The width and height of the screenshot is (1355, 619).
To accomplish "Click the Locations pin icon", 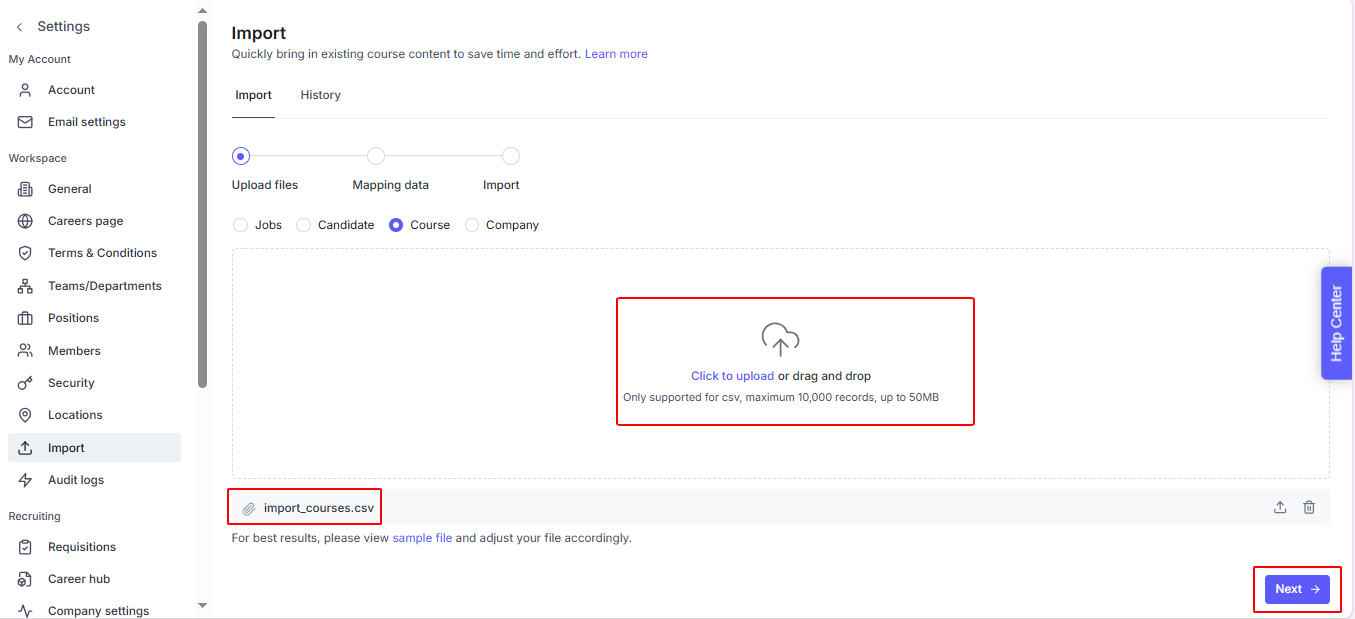I will pos(26,415).
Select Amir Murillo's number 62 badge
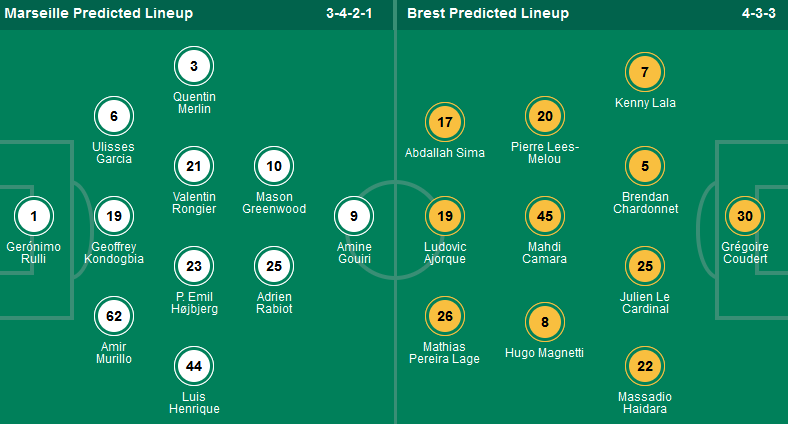Screen dimensions: 788x424 coord(114,317)
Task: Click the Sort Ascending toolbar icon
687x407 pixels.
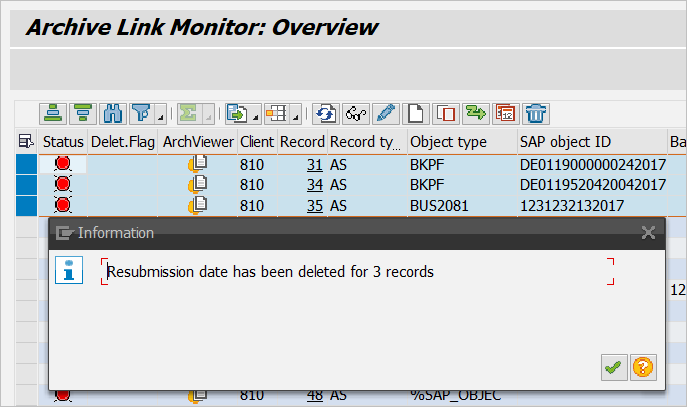Action: click(x=52, y=113)
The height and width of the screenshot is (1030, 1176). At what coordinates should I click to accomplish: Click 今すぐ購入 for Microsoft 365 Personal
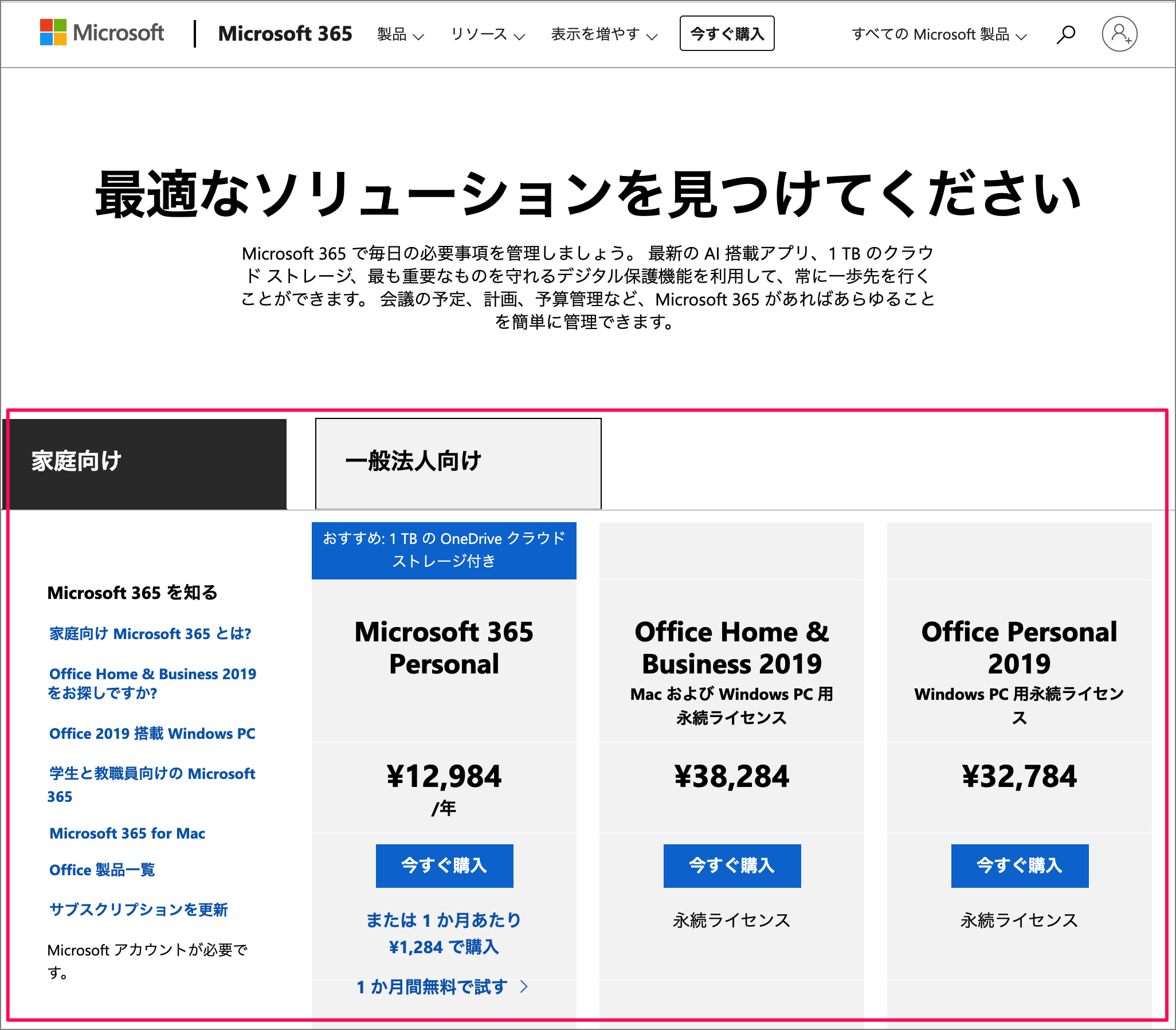tap(444, 866)
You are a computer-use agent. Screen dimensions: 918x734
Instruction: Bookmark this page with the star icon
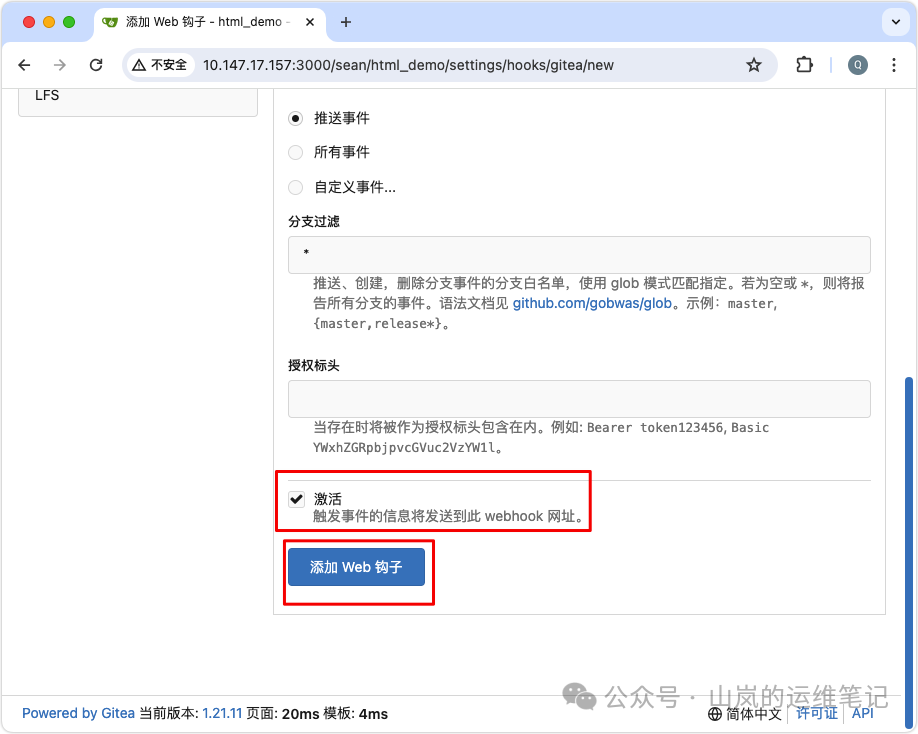point(754,64)
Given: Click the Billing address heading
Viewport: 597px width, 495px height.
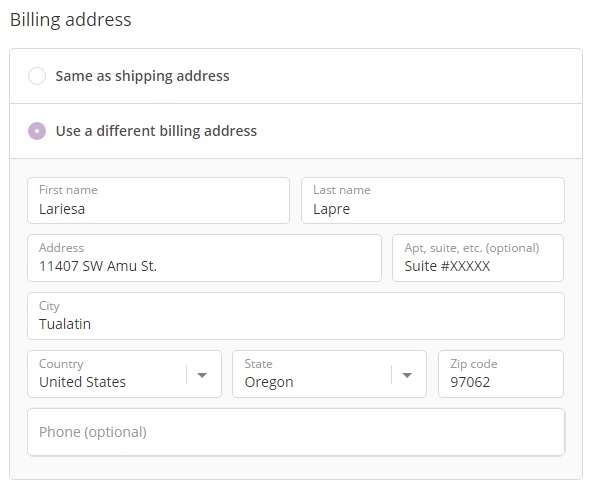Looking at the screenshot, I should coord(71,20).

┄┄┄┄┄┄

▶ [Aim]:
Pick out every line of the records that contains the string "width", matching its capitalization.

▶ [Result below]:
The width and height of the screenshot is (1355, 619).
The height and width of the screenshot is (1030, 1176). At what coordinates should I click to accomplish: Click 今すぐ購入 for Microsoft 365 Personal
Viewport: 597px width, 495px height.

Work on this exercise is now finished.